After entering the password the security software granted us access and we were greeted with the contents of the drive. As advertised to accomplish the security the drive requires two drive letters and if you like you can inspect the contents of both drives at this point. After the password you treat it like a normal drive HOWEVER if you have USB to Cloud enabled everything you copy to the drive will be automatically copied to your Cloud. Just make sure if you store copies of your girlfriends pictures on the drive you don’t open your Cloud storage in front of your wife.
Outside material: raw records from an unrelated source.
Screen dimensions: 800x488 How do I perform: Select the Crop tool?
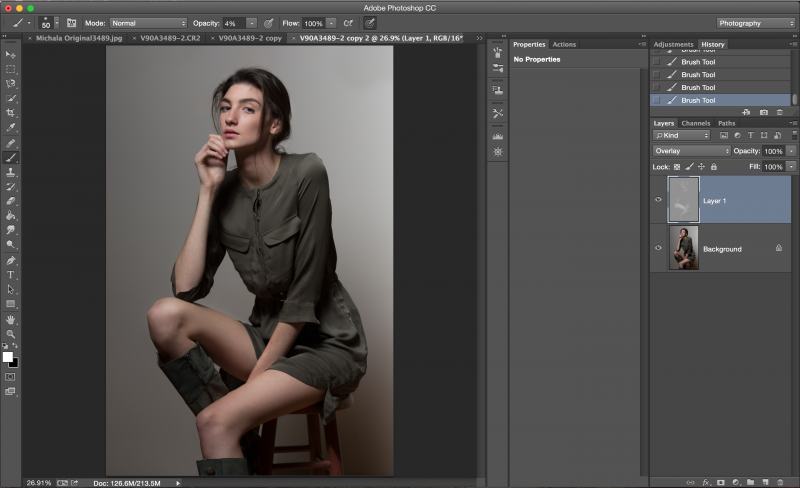[11, 113]
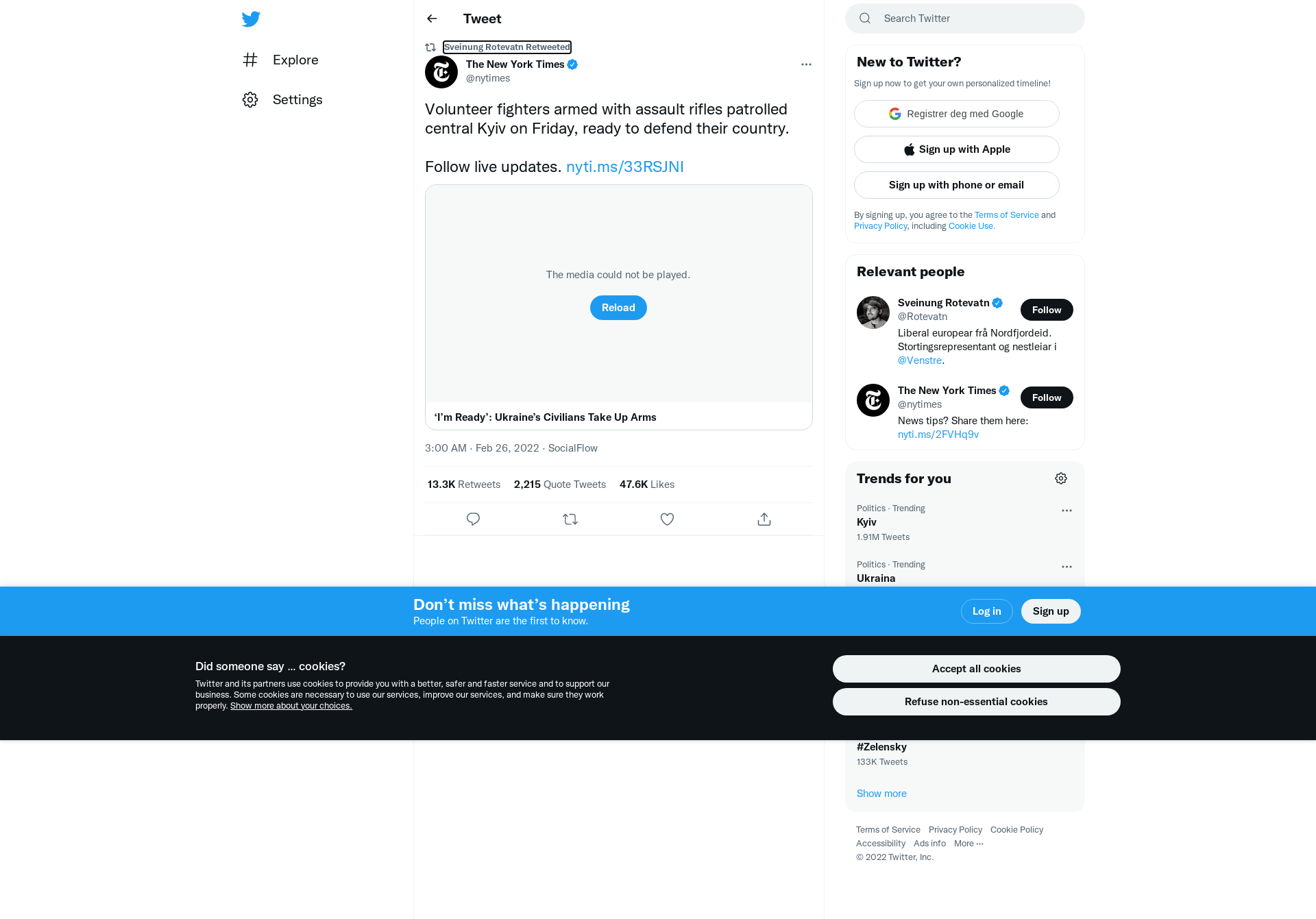Image resolution: width=1316 pixels, height=919 pixels.
Task: Click The New York Times avatar in tweet header
Action: (x=441, y=72)
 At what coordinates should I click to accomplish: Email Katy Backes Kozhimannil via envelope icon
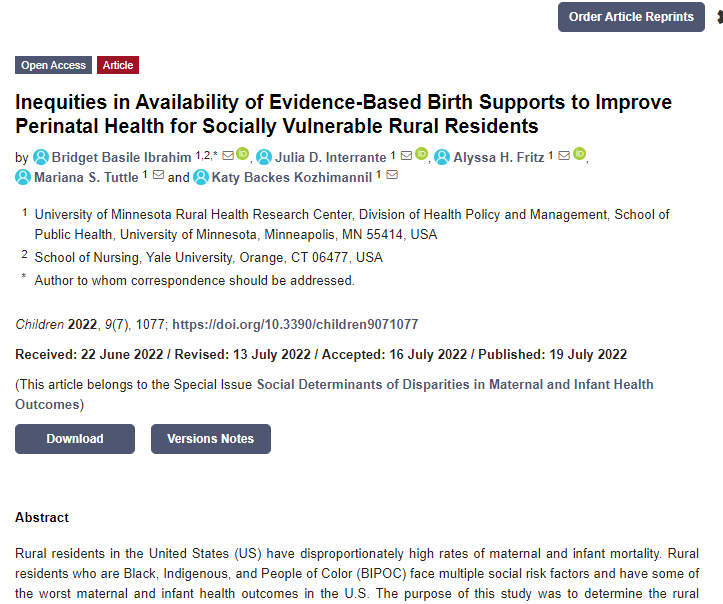392,175
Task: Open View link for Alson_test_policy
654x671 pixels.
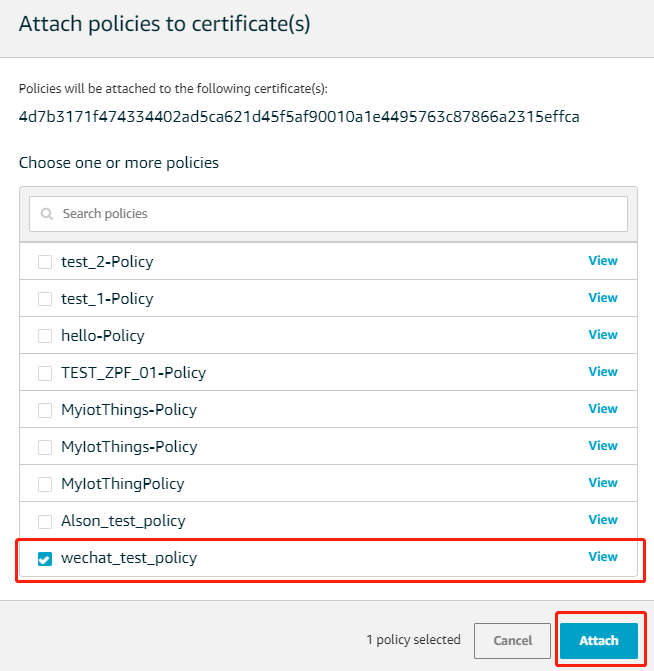Action: point(602,520)
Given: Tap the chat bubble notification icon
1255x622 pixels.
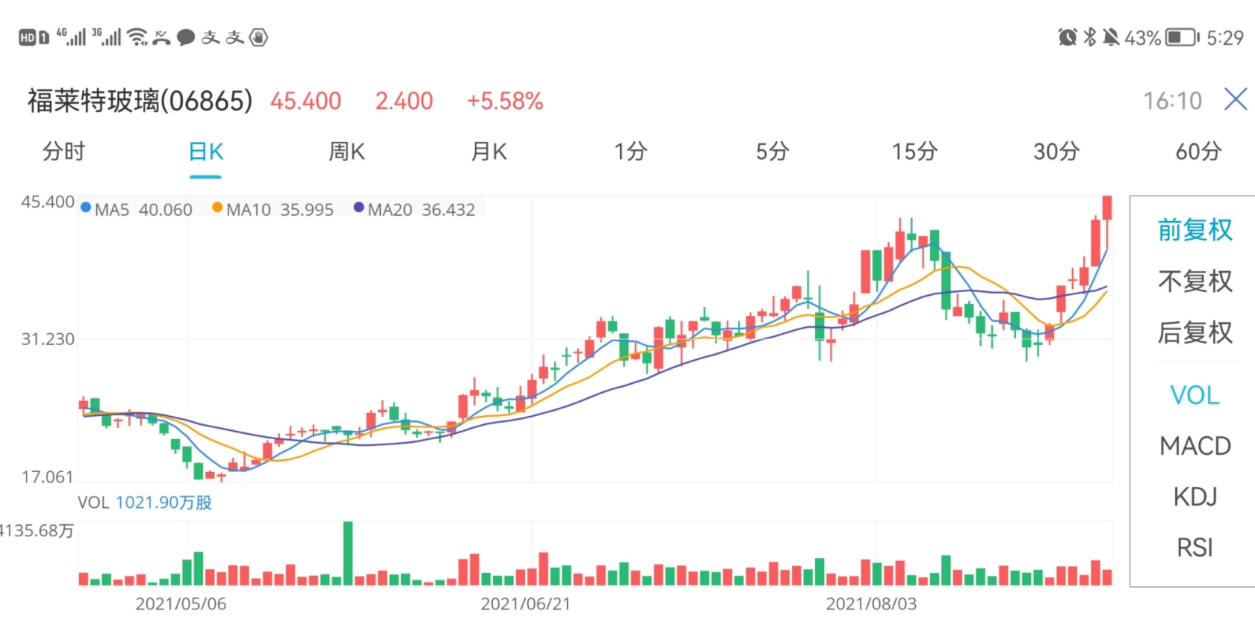Looking at the screenshot, I should click(186, 38).

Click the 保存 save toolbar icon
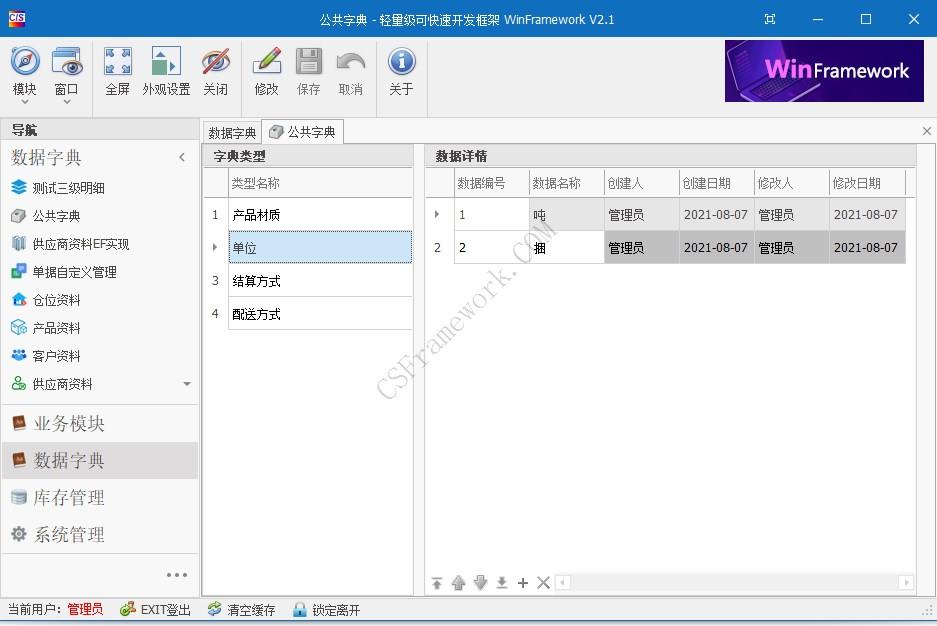pos(308,62)
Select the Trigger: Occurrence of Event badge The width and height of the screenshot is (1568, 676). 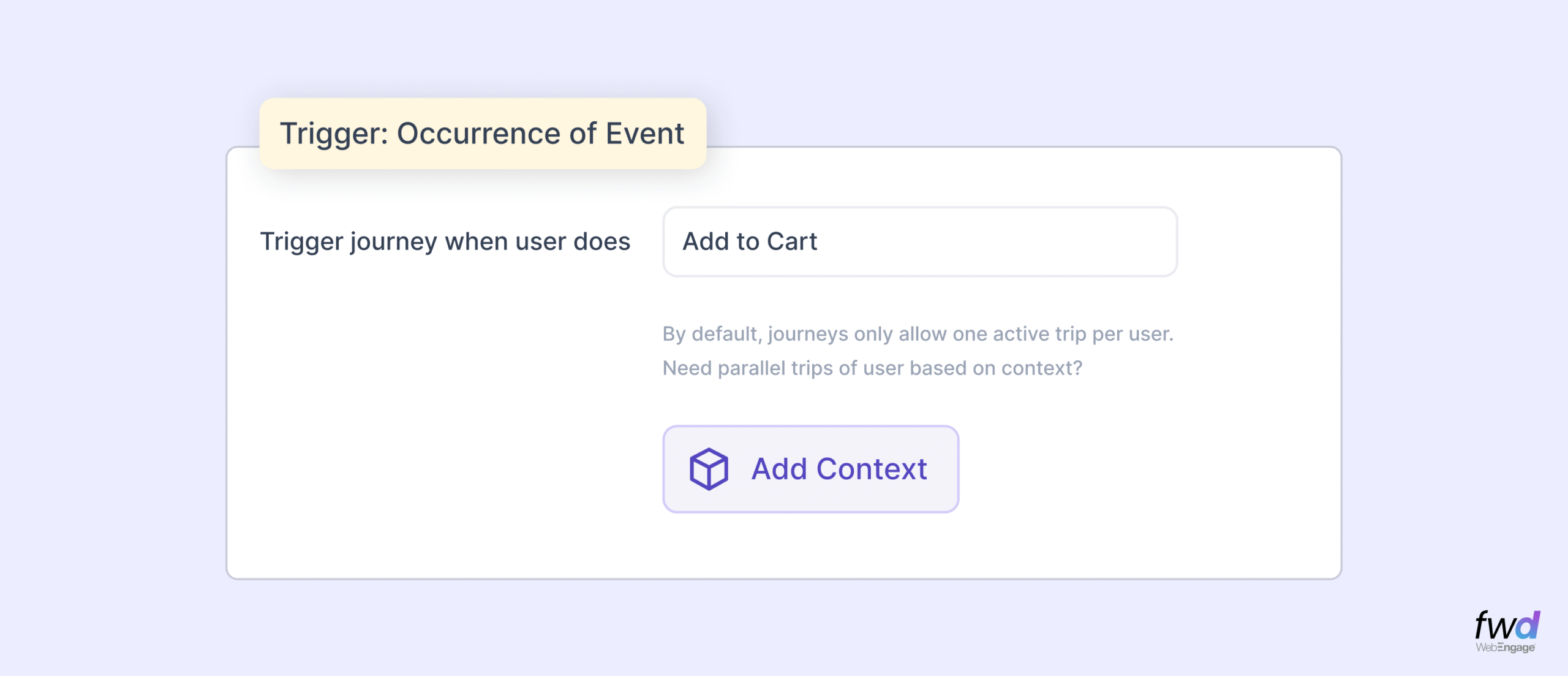coord(483,134)
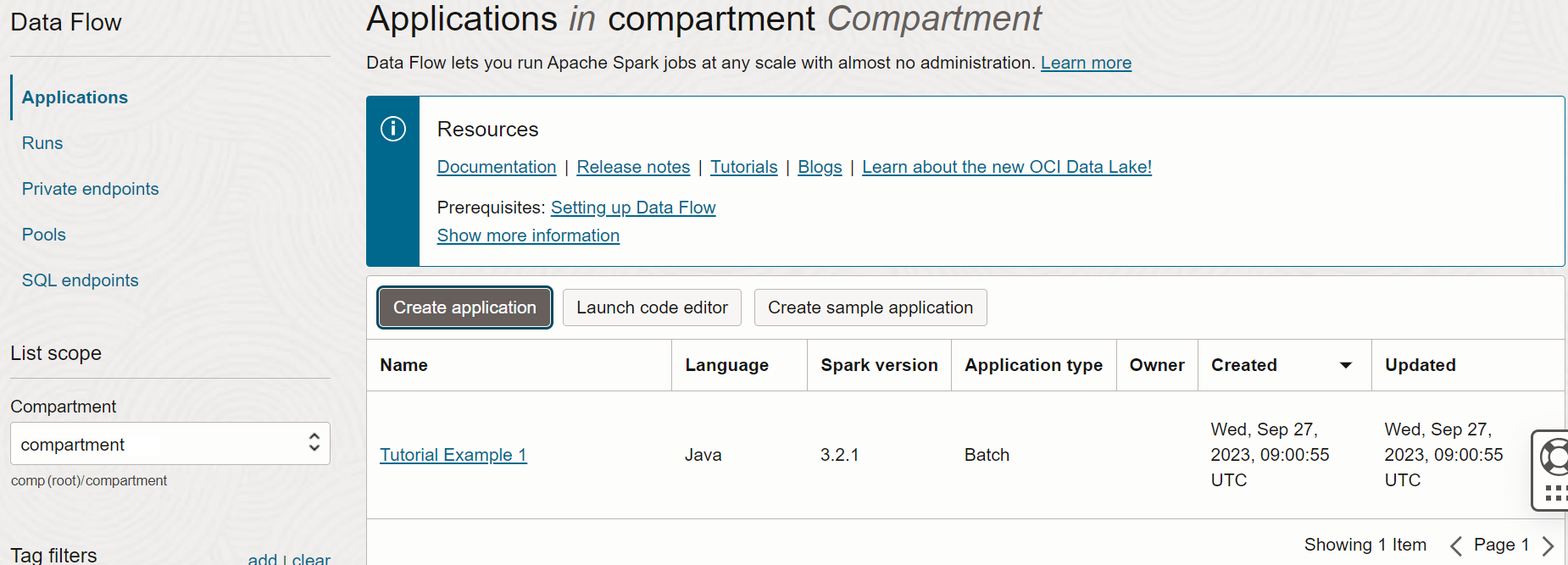Sort table by the Name column header
1568x565 pixels.
[x=404, y=365]
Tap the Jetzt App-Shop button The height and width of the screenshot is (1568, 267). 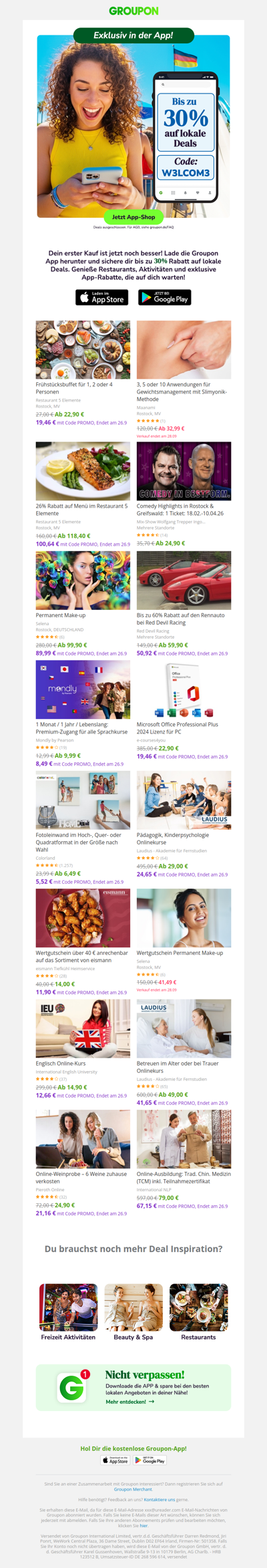click(134, 217)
We copied Im000483.jpg to the DataTraveler Locker+ 3G to see if it would in fact be copied to our Cloud. It was just seconds later we realized that we had absolutely no idea what image we had copied so we hurried over to our Cloud storage to find out.
The file was in fact copied to our OneDrive account and thankfully wasn’t the Scottish Kilt picture from CES 2013, there are many astonishing things in the world to see, the Kilt picture isn’t one of them. At this point we had tested the DataTravelers’ security and USB to Cloud capabilities and they were everything that Kingston advertised and more.
We went ahead and copied some drive benchmark utilities to the DataTraveler Locker+ 3G to witness more of the USB to Cloud software’s’ magic.
The software was successfully copied to OneDrive but you should be aware it’s not an instantaneous copy. Your looking at 29.3 MB (30,748,672 bytes) of files and at today’s speeds that’s almost nothing to transfer. It took several minutes to complete the transfer for some reason, it’s not a huge inconvenience but you should be aware of the delay. During the copy progress we moused over a few things and saw some unexpected features.
The software notified us of file upload completions as they occurred. Every time we plugged it in plugged it in it reminded us that it was completely synced with our Cloud.
We moused over the Cloud Icon in the tray and it notified us there was a backup in progress, if you try to eject the drive and a transfer is in progress Windows will refuse to eject the drive and notify you it’s in use. The downside to that is a lot of people just grab the drive and yank it out without thinking. With this drive we would recommend always properly ejecting it from the tray icon as unplugging USB Flash drives while in use can corrupt files or damage the drive. This isn’t a fault in the DataTraveler all Flash drives are intended to be properly ejected prior to removal, yanking them out without ejecting is just a bad habit and we would consider it end-user issue.
We also noticed by right clicking the USB to Cloud icon in the system tray you had options to Pause Backup, Restore, change settings or exit. The drive and bundled software is quite a bit richer and more robust than most information we have seen on it to date.